Problem statement — Copy out the items below with "Locate an element on the screen" changed to "Point to an element on the screen" everywhere it appears, keeping every other line the same.

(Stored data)

● ● ● ● ●

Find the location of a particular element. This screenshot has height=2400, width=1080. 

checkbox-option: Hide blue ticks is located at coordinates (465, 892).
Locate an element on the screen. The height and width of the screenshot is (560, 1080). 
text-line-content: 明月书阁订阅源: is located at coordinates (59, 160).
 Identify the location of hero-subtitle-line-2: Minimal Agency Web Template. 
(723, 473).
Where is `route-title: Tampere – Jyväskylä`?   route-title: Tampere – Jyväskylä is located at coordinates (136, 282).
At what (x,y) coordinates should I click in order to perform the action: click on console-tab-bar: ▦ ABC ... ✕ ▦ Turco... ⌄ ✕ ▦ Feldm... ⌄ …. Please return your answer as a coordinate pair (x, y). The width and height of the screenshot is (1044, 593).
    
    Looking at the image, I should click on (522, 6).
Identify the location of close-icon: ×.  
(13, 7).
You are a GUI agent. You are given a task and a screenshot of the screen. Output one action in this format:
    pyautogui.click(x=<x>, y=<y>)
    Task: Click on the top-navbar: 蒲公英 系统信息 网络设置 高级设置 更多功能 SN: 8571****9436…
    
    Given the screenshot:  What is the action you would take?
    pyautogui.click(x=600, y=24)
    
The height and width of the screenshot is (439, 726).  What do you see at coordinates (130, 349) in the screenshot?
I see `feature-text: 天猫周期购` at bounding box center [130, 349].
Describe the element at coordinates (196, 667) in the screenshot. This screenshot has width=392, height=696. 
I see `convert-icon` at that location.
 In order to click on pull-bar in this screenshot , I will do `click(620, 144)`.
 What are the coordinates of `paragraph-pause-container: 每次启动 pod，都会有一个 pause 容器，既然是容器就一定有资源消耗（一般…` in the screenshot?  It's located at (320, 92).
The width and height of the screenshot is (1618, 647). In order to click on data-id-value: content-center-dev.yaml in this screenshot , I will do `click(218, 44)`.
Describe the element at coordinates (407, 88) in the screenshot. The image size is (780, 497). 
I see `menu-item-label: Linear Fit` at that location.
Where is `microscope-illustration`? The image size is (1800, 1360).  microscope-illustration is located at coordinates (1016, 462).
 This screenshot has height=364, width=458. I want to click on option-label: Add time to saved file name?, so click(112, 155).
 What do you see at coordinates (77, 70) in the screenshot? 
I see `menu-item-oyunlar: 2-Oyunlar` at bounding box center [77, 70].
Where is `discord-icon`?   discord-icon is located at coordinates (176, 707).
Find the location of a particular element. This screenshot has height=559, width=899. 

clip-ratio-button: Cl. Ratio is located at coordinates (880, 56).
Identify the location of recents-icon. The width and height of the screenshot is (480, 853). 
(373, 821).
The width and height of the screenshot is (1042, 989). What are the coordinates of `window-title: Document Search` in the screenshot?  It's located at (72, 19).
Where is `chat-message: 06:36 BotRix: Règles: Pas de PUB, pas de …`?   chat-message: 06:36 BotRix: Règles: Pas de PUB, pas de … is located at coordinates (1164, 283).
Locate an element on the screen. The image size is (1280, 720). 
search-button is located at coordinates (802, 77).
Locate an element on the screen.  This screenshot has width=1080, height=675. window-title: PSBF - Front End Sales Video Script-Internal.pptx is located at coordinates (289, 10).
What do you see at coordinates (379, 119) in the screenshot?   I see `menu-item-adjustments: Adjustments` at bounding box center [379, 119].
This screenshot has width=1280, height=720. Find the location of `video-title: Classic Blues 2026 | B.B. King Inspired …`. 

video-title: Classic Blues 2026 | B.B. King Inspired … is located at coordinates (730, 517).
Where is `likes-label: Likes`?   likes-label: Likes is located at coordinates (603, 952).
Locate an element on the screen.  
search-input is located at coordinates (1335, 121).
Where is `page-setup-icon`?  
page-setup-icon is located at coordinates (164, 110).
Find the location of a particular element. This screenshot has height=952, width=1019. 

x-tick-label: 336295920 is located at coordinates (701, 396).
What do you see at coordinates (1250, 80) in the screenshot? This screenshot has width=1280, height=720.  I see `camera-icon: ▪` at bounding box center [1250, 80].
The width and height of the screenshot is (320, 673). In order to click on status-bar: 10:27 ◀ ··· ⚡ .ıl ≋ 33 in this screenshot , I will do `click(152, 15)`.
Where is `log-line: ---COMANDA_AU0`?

● ● ● ● ●

Result —
Find the location of a particular element. This screenshot has height=2400, width=1080. 

checkbox-option: Hide blue ticks is located at coordinates (465, 892).
Point to an element on the screen. The height and width of the screenshot is (560, 1080). 
text-line-content: 明月书阁订阅源: is located at coordinates (59, 160).
 Identify the location of hero-subtitle-line-2: Minimal Agency Web Template. 
(723, 473).
Where is `route-title: Tampere – Jyväskylä`?   route-title: Tampere – Jyväskylä is located at coordinates (136, 282).
At what (x,y) coordinates should I click in order to perform the action: click on console-tab-bar: ▦ ABC ... ✕ ▦ Turco... ⌄ ✕ ▦ Feldm... ⌄ …. Please return your answer as a coordinate pair (x, y). The width and height of the screenshot is (1044, 593).
    
    Looking at the image, I should click on (522, 6).
Identify the location of close-icon: ×.  
(13, 7).
You are a GUI agent. You are given a task and a screenshot of the screen. Output one action in this format:
    pyautogui.click(x=<x>, y=<y>)
    Task: Click on the top-navbar: 蒲公英 系统信息 网络设置 高级设置 更多功能 SN: 8571****9436…
    
    Given the screenshot:  What is the action you would take?
    pyautogui.click(x=600, y=24)
    
The height and width of the screenshot is (439, 726).  What do you see at coordinates (130, 349) in the screenshot?
I see `feature-text: 天猫周期购` at bounding box center [130, 349].
Describe the element at coordinates (196, 667) in the screenshot. This screenshot has width=392, height=696. 
I see `convert-icon` at that location.
 In order to click on pull-bar in this screenshot , I will do `click(620, 144)`.
 What are the coordinates of `paragraph-pause-container: 每次启动 pod，都会有一个 pause 容器，既然是容器就一定有资源消耗（一般…` in the screenshot?  It's located at (320, 92).
The width and height of the screenshot is (1618, 647). In order to click on data-id-value: content-center-dev.yaml in this screenshot , I will do `click(218, 44)`.
Describe the element at coordinates (407, 88) in the screenshot. The image size is (780, 497). 
I see `menu-item-label: Linear Fit` at that location.
Where is `microscope-illustration`? The image size is (1800, 1360).  microscope-illustration is located at coordinates (1016, 462).
 This screenshot has height=364, width=458. I want to click on option-label: Add time to saved file name?, so click(112, 155).
 What do you see at coordinates (77, 70) in the screenshot? 
I see `menu-item-oyunlar: 2-Oyunlar` at bounding box center [77, 70].
Where is `discord-icon`?   discord-icon is located at coordinates (176, 707).
Find the location of a particular element. This screenshot has height=559, width=899. 

clip-ratio-button: Cl. Ratio is located at coordinates (880, 56).
Identify the location of recents-icon. The width and height of the screenshot is (480, 853). 
(373, 821).
The width and height of the screenshot is (1042, 989). What are the coordinates of `window-title: Document Search` in the screenshot?  It's located at (72, 19).
Where is `chat-message: 06:36 BotRix: Règles: Pas de PUB, pas de …`?   chat-message: 06:36 BotRix: Règles: Pas de PUB, pas de … is located at coordinates (1164, 283).
Point to an element on the screen. The image size is (1280, 720). 
search-button is located at coordinates (802, 77).
Point to an element on the screen.  This screenshot has width=1080, height=675. window-title: PSBF - Front End Sales Video Script-Internal.pptx is located at coordinates (289, 10).
What do you see at coordinates (379, 119) in the screenshot?   I see `menu-item-adjustments: Adjustments` at bounding box center [379, 119].
This screenshot has width=1280, height=720. Find the location of `video-title: Classic Blues 2026 | B.B. King Inspired …`. 

video-title: Classic Blues 2026 | B.B. King Inspired … is located at coordinates (730, 517).
Where is `likes-label: Likes`?   likes-label: Likes is located at coordinates (603, 952).
Point to an element on the screen.  
search-input is located at coordinates (1335, 121).
Where is `page-setup-icon`?  
page-setup-icon is located at coordinates (164, 110).
Find the location of a particular element. This screenshot has height=952, width=1019. 

x-tick-label: 336295920 is located at coordinates (701, 396).
What do you see at coordinates (1250, 80) in the screenshot? This screenshot has width=1280, height=720.  I see `camera-icon: ▪` at bounding box center [1250, 80].
The width and height of the screenshot is (320, 673). In order to click on status-bar: 10:27 ◀ ··· ⚡ .ıl ≋ 33 in this screenshot , I will do `click(152, 15)`.
Where is `log-line: ---COMANDA_AU0`?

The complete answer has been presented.